# MATERIAL start

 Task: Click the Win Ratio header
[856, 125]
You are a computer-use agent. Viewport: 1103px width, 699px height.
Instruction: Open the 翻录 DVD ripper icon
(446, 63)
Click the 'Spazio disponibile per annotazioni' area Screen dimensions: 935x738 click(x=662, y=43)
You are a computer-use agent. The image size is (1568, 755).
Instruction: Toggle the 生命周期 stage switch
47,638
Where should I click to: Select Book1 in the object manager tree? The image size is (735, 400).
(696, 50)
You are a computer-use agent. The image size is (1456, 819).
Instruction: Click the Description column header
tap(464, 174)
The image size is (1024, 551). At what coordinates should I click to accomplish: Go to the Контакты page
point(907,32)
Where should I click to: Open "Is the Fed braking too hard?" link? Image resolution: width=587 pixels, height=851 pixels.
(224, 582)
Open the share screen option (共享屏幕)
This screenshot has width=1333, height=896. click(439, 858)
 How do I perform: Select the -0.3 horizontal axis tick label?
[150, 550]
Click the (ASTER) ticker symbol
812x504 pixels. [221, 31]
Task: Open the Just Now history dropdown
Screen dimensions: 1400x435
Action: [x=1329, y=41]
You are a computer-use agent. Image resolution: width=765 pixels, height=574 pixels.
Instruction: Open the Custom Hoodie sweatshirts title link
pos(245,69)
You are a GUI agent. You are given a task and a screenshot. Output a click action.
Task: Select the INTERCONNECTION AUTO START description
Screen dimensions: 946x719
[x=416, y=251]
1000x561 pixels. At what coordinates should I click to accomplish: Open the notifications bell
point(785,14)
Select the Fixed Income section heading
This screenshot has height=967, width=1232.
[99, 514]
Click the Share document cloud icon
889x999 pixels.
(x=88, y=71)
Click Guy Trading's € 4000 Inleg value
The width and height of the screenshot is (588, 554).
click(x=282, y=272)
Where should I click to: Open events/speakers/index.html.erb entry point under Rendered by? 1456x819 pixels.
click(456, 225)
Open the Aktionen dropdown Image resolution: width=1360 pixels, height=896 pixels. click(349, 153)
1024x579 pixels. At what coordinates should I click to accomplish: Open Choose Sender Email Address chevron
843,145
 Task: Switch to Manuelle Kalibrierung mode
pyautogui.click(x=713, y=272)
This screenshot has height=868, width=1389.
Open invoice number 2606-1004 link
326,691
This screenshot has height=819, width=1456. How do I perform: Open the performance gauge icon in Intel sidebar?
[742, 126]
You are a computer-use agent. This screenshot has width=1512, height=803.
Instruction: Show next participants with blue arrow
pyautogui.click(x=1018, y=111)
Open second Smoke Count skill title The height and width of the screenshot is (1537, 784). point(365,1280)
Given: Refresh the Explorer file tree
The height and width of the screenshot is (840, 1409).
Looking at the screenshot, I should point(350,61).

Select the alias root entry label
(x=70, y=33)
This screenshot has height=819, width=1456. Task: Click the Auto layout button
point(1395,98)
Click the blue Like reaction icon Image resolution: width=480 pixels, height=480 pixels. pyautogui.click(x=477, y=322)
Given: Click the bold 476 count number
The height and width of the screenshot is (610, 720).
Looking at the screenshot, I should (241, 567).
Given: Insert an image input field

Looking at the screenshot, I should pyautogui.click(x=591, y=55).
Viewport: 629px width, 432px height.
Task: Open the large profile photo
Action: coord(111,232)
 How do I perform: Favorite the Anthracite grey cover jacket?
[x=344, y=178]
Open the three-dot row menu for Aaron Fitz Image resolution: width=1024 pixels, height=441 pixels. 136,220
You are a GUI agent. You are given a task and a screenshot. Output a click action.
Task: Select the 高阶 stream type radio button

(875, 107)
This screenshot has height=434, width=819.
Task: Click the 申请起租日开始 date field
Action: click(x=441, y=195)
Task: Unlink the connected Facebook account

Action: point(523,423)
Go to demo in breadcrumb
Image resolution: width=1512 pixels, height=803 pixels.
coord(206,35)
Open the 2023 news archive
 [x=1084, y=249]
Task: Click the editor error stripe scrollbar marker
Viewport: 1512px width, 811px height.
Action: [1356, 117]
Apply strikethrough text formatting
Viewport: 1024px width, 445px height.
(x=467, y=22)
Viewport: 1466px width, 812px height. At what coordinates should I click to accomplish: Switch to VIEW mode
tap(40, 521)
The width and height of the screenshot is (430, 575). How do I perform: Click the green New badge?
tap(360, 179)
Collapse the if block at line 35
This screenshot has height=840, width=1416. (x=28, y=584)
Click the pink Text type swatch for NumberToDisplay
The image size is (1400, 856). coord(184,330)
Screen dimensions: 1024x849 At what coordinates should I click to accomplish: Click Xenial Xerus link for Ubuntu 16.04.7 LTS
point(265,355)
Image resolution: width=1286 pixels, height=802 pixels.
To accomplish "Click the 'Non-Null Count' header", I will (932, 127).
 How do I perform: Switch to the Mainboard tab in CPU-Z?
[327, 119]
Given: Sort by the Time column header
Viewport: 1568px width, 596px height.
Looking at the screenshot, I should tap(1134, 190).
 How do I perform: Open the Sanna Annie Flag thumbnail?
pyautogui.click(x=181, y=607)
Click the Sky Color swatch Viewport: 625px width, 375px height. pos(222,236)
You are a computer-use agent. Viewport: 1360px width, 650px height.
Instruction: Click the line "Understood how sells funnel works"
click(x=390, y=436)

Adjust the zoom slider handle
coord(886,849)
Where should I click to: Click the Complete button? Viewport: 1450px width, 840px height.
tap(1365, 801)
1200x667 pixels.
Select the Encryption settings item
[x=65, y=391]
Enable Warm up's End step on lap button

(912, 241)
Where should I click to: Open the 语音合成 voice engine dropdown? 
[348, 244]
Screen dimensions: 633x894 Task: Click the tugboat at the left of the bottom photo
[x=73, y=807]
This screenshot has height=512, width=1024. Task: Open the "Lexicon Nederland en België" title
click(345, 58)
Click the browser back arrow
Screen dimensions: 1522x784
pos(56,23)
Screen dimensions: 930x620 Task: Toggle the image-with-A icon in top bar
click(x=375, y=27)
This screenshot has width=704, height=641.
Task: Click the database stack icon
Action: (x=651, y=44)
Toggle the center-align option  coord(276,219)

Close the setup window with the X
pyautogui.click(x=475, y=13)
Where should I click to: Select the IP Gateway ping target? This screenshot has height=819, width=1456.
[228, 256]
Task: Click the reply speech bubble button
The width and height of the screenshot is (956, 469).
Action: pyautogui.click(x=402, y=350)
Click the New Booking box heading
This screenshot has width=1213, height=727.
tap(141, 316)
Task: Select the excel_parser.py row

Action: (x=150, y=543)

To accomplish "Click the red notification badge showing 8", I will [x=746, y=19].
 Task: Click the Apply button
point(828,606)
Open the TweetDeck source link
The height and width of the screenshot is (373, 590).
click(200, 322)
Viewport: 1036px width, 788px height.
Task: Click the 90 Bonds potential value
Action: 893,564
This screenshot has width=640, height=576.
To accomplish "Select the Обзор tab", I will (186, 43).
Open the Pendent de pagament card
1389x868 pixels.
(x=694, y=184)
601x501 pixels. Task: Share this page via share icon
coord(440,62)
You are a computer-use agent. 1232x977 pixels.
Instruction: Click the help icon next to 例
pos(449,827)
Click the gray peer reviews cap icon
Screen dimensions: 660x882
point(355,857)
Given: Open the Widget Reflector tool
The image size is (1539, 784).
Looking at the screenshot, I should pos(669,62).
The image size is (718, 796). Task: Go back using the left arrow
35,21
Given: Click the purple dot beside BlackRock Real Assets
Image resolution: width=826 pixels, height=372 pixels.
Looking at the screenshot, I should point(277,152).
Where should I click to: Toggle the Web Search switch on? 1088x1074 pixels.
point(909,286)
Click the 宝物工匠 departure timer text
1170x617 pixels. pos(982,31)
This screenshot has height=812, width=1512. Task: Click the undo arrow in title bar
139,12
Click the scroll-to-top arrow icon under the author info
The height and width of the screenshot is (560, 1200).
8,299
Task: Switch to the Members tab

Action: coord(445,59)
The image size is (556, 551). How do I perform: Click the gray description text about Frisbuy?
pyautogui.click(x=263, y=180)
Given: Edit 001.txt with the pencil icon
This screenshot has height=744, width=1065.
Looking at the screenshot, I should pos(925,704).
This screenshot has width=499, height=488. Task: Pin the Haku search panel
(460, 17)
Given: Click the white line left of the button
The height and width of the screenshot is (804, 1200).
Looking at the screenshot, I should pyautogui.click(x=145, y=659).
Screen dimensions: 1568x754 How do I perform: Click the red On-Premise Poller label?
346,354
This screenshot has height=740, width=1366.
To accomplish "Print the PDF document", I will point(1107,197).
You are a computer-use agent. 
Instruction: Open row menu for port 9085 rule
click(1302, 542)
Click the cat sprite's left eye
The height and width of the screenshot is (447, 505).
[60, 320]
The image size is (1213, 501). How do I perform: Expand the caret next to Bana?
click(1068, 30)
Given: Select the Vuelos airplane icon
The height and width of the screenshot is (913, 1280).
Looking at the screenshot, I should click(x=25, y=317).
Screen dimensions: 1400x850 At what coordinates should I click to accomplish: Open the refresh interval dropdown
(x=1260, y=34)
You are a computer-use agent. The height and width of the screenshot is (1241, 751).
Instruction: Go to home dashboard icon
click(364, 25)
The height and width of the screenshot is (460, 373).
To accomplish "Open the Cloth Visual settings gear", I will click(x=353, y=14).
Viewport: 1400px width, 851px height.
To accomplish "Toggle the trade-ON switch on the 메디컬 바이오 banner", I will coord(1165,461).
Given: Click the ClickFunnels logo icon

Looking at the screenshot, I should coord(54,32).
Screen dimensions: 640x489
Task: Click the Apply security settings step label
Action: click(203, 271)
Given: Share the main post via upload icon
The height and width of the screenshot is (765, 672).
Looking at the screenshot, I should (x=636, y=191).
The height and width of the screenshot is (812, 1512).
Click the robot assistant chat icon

# MATERIAL end

▶ _AIM OF THE EXERCISE_
Reproduce the data word for word, beginning at the line that contains "Open the three-dot" and stopping after the line that contains "Click the Sky".

▶ _ANSWER FOR THIS EXERCISE_
Open the three-dot row menu for Aaron Fitz Image resolution: width=1024 pixels, height=441 pixels. 136,220
You are a GUI agent. You are given a task and a screenshot. Output a click action.
Task: Select the 高阶 stream type radio button

(875, 107)
This screenshot has height=434, width=819.
Task: Click the 申请起租日开始 date field
Action: click(x=441, y=195)
Task: Unlink the connected Facebook account

Action: point(523,423)
Go to demo in breadcrumb
Image resolution: width=1512 pixels, height=803 pixels.
coord(206,35)
Open the 2023 news archive
 [x=1084, y=249]
Task: Click the editor error stripe scrollbar marker
Viewport: 1512px width, 811px height.
Action: [1356, 117]
Apply strikethrough text formatting
Viewport: 1024px width, 445px height.
(x=467, y=22)
Viewport: 1466px width, 812px height. At what coordinates should I click to accomplish: Switch to VIEW mode
tap(40, 521)
The width and height of the screenshot is (430, 575). How do I perform: Click the green New badge?
tap(360, 179)
Collapse the if block at line 35
This screenshot has height=840, width=1416. (x=28, y=584)
Click the pink Text type swatch for NumberToDisplay
The image size is (1400, 856). coord(184,330)
Screen dimensions: 1024x849 At what coordinates should I click to accomplish: Click Xenial Xerus link for Ubuntu 16.04.7 LTS
point(265,355)
Image resolution: width=1286 pixels, height=802 pixels.
To accomplish "Click the 'Non-Null Count' header", I will (932, 127).
 How do I perform: Switch to the Mainboard tab in CPU-Z?
[327, 119]
Given: Sort by the Time column header
Viewport: 1568px width, 596px height.
Looking at the screenshot, I should tap(1134, 190).
 How do I perform: Open the Sanna Annie Flag thumbnail?
pyautogui.click(x=181, y=607)
Click the Sky Color swatch Viewport: 625px width, 375px height. pos(222,236)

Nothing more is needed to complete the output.